Why we need NASA
A powerful question posed by one of the greatest minds of our time, Neil DeGrasse Tyson.
Earning a PhD in Astrophysics from Columbia, Tyson is now the director of the Hayden Planetarium in New York City. He is a brilliant man who has a great passion for space, and has a rare enthusiasm for everything on and off this planet.
Previously commissioned as a member of the Implementation of the United States Space Exploration Policy, Tyson is occasionally called to testify before Congress on various space travel and exploration related issues. He believes that, though it began as a reaction to Russia launching a missile, NASA has become so much more. It stands as a beacon of hope for our country and inspires us to look up and out and see something that we could one day reach.
Tyson’s expertise and ability to translate the cosmos into tangible thought invoke my desire to share what I’ve learned. Well that, and the simple fact that space is exquisitely beautiful. I find what goes on out there to be infinitely complex yet simply and quietly amazing.
When we step outside and look up at the sky, we don’t see much anymore. The lights and pollution of cities drown out the beauty of the night sky. I remember looking up and seeing the Milky Way as a child. It was one of the most beautiful things I had seen. I remember staying out late at night for meteor showers and eclipses. I stood in wonder at what happened in the sky, but somehow I lost that wonder.
For some reason I ignored the sky and became obsessed with what happens here on Earth. I stopped taking the time to look up, and bask in true beauty. Looking back, that saddens me greatly.
NASA gave America hope and a reason to look beyond our selves and up at the stars, a reason to dream about tomorrow. We made it to the moon in a relatively short period of time, with computers that had less processing power than the cell phone you use to text friends or play Angry Birds.

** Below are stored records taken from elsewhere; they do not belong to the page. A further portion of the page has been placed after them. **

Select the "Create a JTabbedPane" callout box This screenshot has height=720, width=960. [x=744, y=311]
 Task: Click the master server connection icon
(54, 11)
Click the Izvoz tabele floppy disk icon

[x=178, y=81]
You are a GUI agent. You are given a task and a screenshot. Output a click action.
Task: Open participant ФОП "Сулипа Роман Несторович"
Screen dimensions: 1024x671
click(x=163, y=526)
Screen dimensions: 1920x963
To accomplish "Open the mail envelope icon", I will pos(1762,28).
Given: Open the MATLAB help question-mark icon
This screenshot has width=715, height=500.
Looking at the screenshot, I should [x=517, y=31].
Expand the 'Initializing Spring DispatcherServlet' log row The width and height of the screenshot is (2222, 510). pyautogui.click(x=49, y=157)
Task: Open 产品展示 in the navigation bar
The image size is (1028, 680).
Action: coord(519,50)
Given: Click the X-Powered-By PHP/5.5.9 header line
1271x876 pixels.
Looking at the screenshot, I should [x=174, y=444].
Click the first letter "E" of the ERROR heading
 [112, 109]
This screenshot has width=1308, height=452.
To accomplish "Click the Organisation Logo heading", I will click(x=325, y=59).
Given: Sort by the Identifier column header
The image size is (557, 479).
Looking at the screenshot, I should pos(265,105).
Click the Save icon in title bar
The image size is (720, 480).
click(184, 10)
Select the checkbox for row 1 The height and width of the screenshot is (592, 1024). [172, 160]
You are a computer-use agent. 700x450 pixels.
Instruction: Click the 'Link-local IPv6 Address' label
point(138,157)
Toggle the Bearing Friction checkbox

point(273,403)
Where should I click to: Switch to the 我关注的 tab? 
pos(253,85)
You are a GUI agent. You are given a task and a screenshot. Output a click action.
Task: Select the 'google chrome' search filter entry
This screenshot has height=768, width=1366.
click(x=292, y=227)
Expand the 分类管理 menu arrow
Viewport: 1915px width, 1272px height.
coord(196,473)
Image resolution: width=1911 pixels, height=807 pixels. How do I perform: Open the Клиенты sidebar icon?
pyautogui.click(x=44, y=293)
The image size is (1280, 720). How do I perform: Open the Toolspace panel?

More recently, NASA lowered a rover the size of a small SUV on to the surface of Mars, using a crane that hovered over the surface. Read that again, please. If that doesn’t amaze you, then there may be something wrong with your sense of wonder.
NASA has been under-funded as of late, getting less money in the entire history of the program, than the banks received during the bailouts. We have this agency that puts people in space, is on the forefront of technology, but is treated worse than the banks that thrust us into an economic crisis.
With the proper funding, NASA could be well on its way to sending a manned mission to Mars in the next decade. Setting up a permanent outpost on another planet, possibly even discovering life on another planet, or more likely, another planet’s moon.
NASA shows us what our future could be, what we could be doing in five to ten years. We need NASA to push science and technology forward, to instill in us a sense of wonder again.
We need one of those moments that brings us all together again: sitting around our HDTV’s watching man take his first steps on Mars.